» **Task prompt**
A faithful copy of the entries is needed, one that leaves out the pictures.

Segment Start: Given records

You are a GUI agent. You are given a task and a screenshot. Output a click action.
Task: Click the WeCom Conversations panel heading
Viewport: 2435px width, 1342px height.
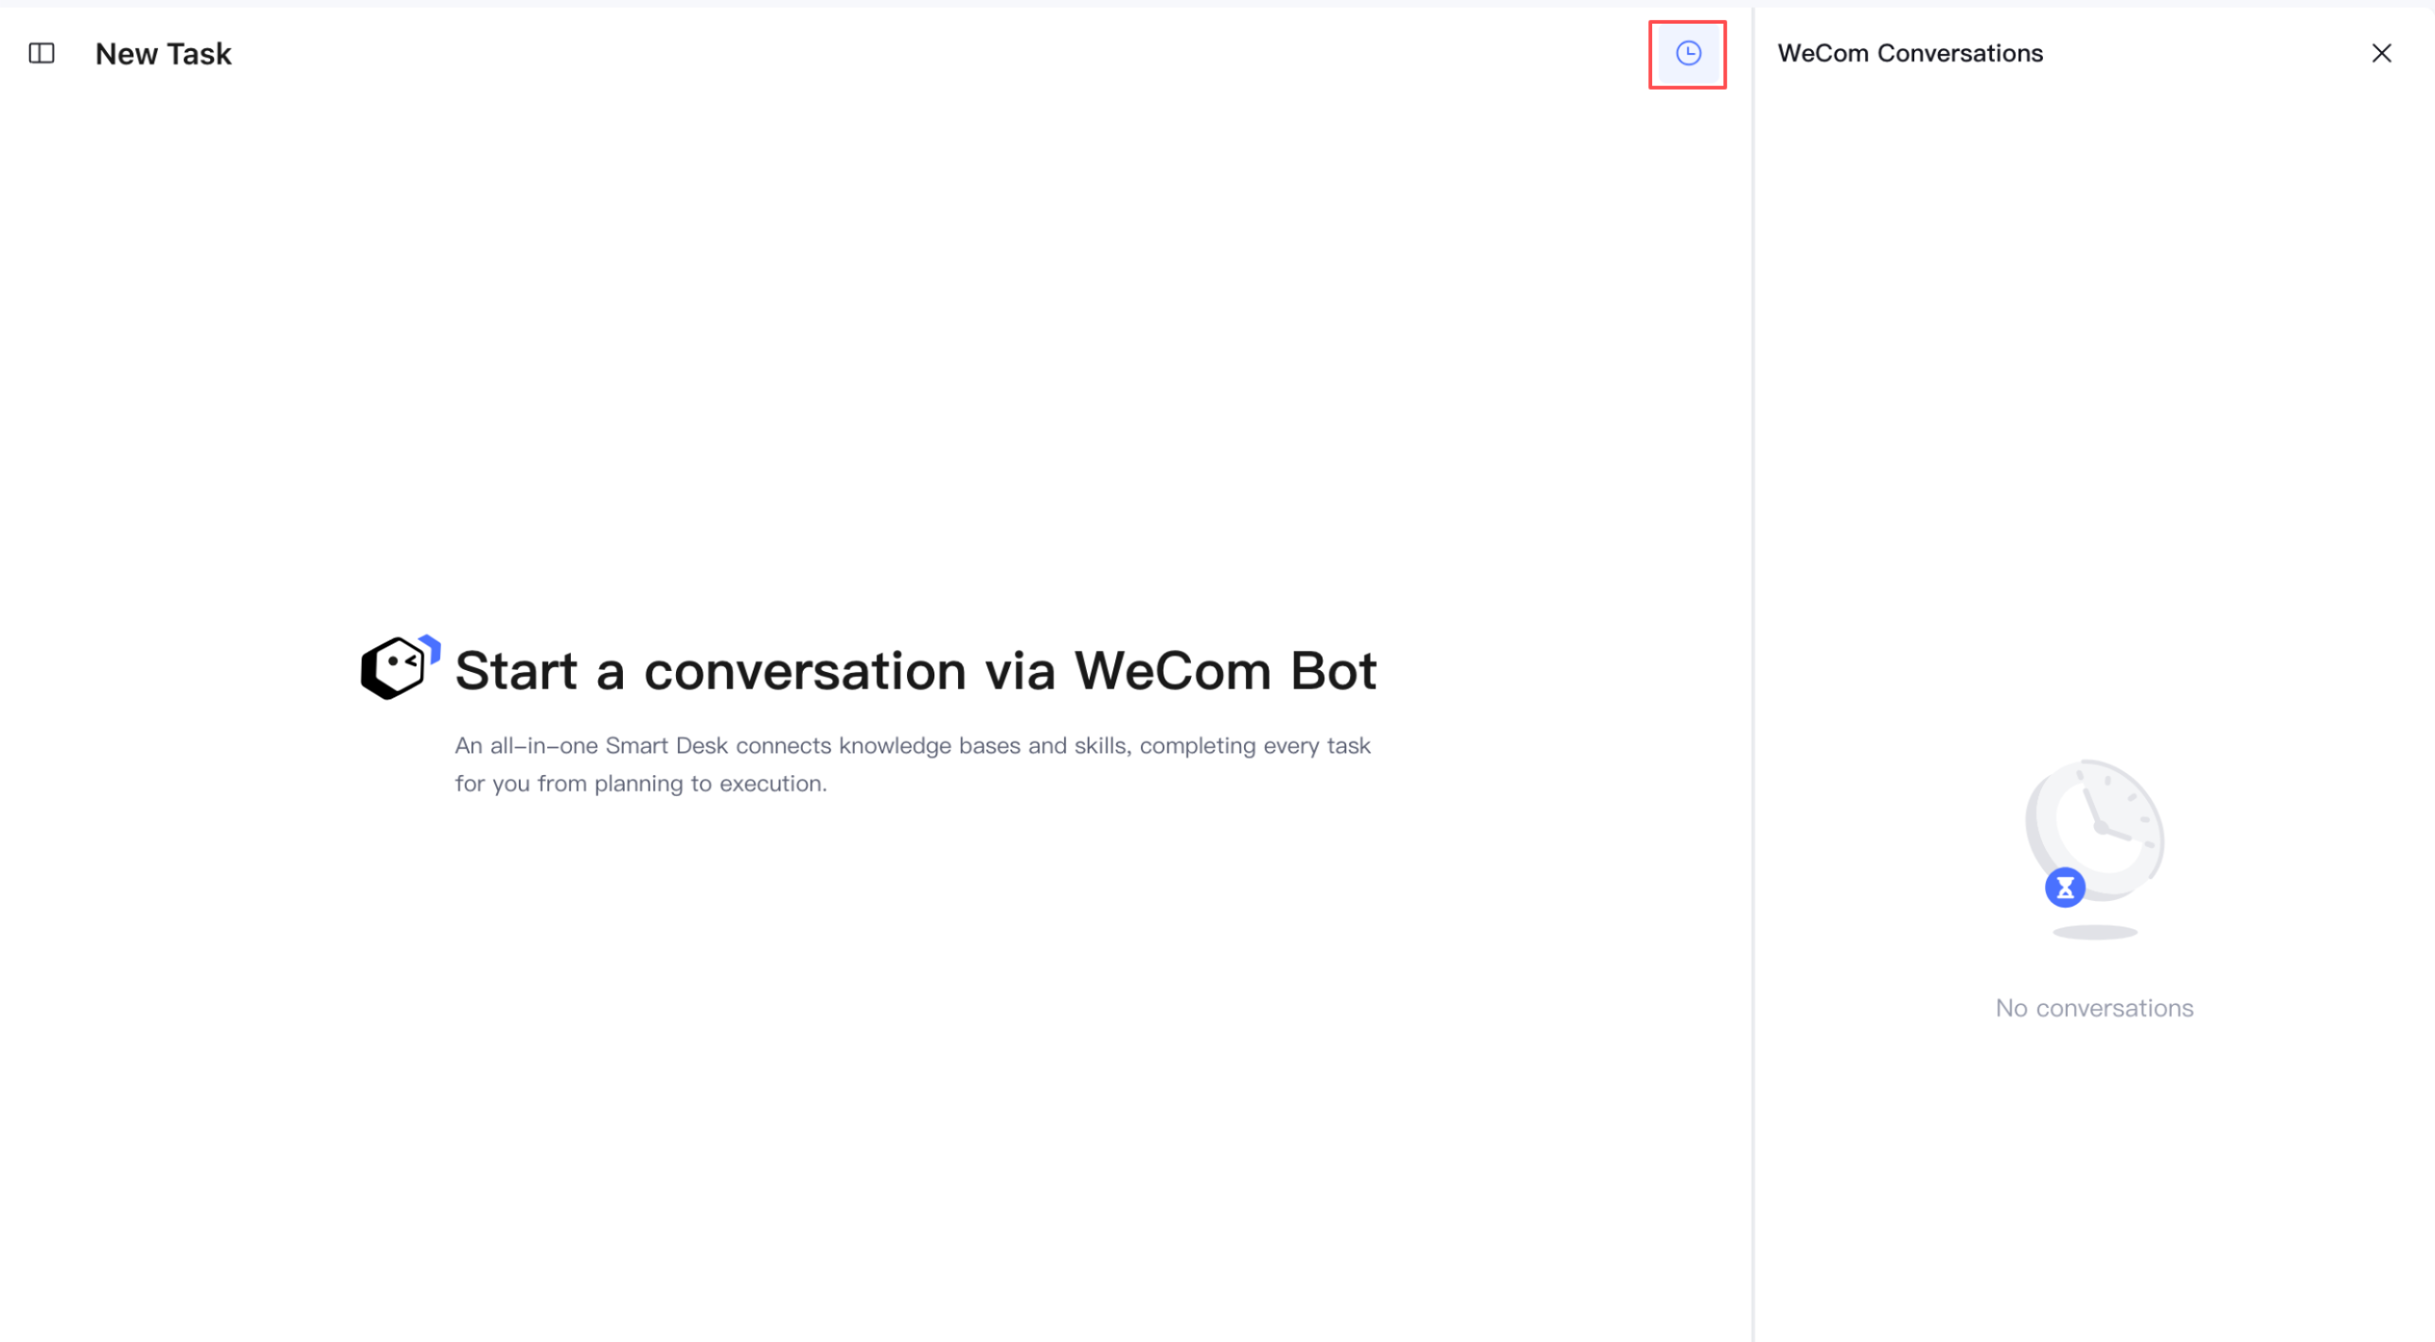tap(1911, 53)
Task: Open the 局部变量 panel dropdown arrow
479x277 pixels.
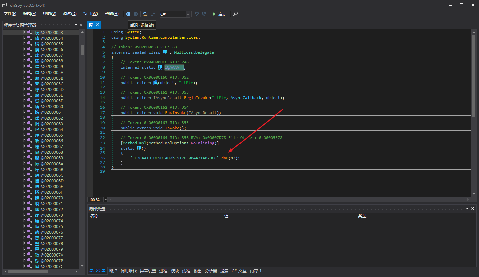Action: click(467, 208)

Segment End: Given records

» **Reply to the task**
You are a GUI agent. You are given a task and a screenshot. Output a click action.
Task: Click the WeCom Conversations panel heading
Viewport: 2435px width, 1342px height.
tap(1911, 53)
Task: Open the 局部变量 panel dropdown arrow
479x277 pixels.
Action: click(467, 208)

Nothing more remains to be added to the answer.